The results from our study show that despite having a higher percentage of risk factors, poorer functional status, and more complex coronary anatomy, patients with compromised left ventricular function have good in-hospital outcomes. Although long term there is a higher mortality in patients with sequentially decreased EFs, more than 60% of patients with an EF less than 0.25 were alive after 5 years and had good control of angina. Failures in symptom control and survival beyond 5 years appear to be influenced by preoperative or preexisting medical conditions and factors that affect the ability to completely revascularize the myocardium. These results suggest that in selected patients with advanced left ventricular function caused by ischemic myocardium, CABG may preserve remaining viable myocardium, provide relief of symptoms, and offer surival greater than 60% after 5 years.

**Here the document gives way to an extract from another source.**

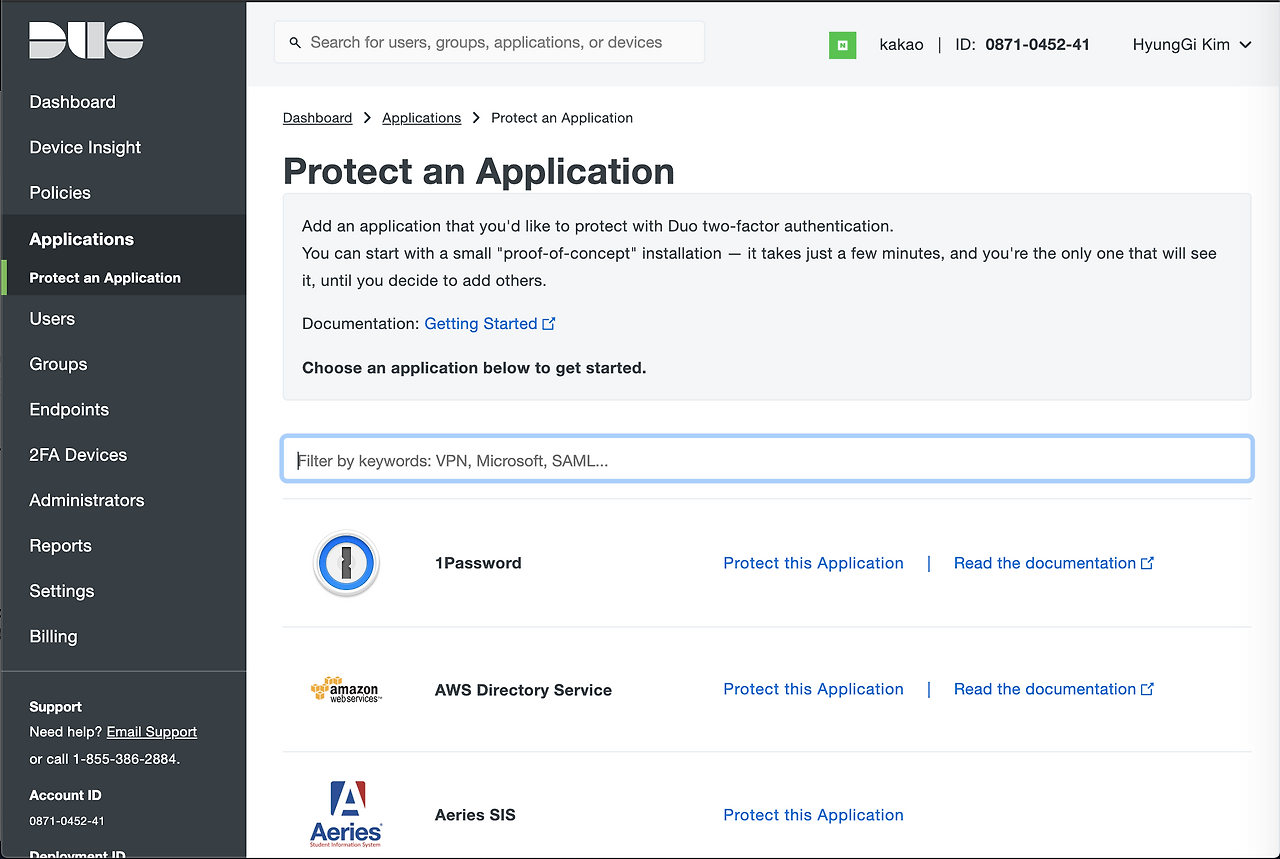
Task: Click the Applications breadcrumb link
Action: 421,118
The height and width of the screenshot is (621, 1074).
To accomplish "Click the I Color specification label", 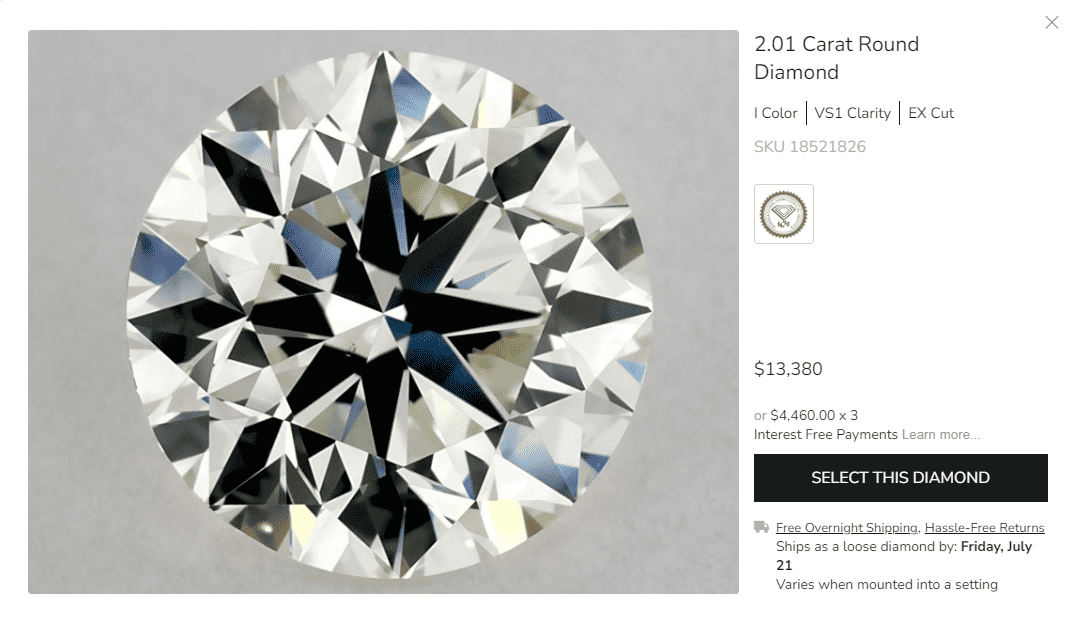I will (775, 113).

The implications from this study are that long-term control of angina and survival may be improved by selection and management strategies addressing specific clinical and operative factors that predicted these events late at follow-up. Selected patients referred for CABG with ischemic cardiomyopathy may be similarly evaluated as patients referred for heart transplantation to establish whether coronary revascularization is a viable initial treatment option. In evaluating these often overlapping patient groups, there will likely be a number of heart transplantation candidates who can benefit from CABG, thereby potentially reducing the long recipient waiting lists. Therefore, in cooperation with cardiologists who manage patients with left ventricular dysfunction, it becomes important to establish selection and management strategies that further improve long-term successes after CABG in this growing group of high-risk patients.